→ **TASK ITEM**
Set down all of the data that follows word for word, without the images.

→ **Stored data entries**
^^^^^^^^^^^^^^^^

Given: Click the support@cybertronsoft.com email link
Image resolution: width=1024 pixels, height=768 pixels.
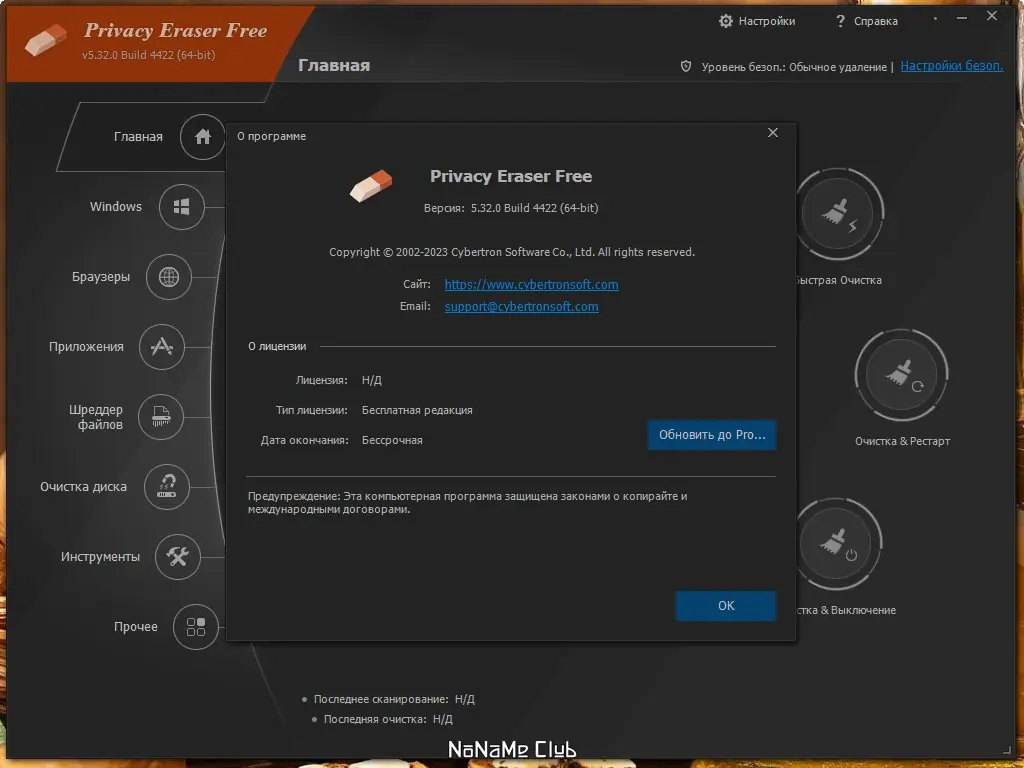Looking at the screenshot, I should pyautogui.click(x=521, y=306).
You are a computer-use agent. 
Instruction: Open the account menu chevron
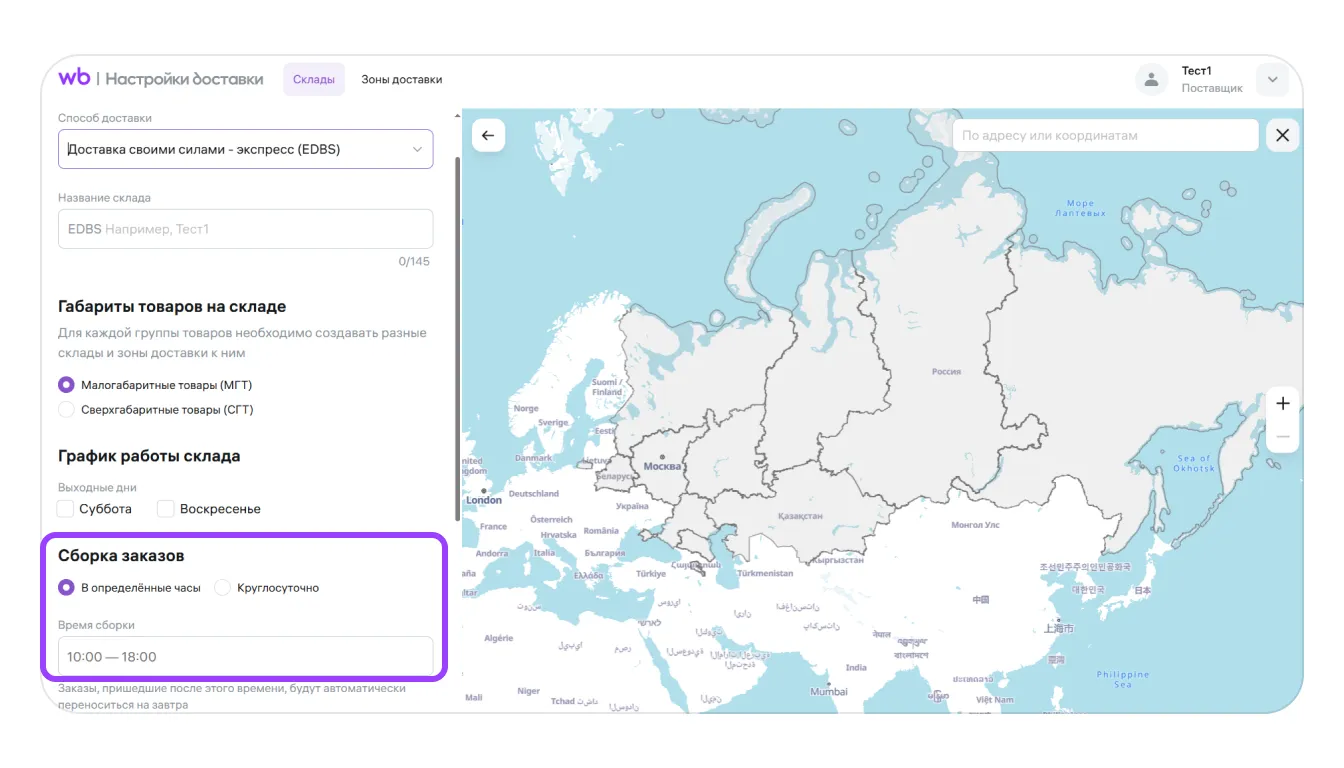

^^^^^^^^^^^^^^^^

→ **ANSWER TO THE EXERCISE**
Given: Click the support@cybertronsoft.com email link
Image resolution: width=1024 pixels, height=768 pixels.
Looking at the screenshot, I should pyautogui.click(x=521, y=306).
You are a computer-use agent. 
Instruction: Open the account menu chevron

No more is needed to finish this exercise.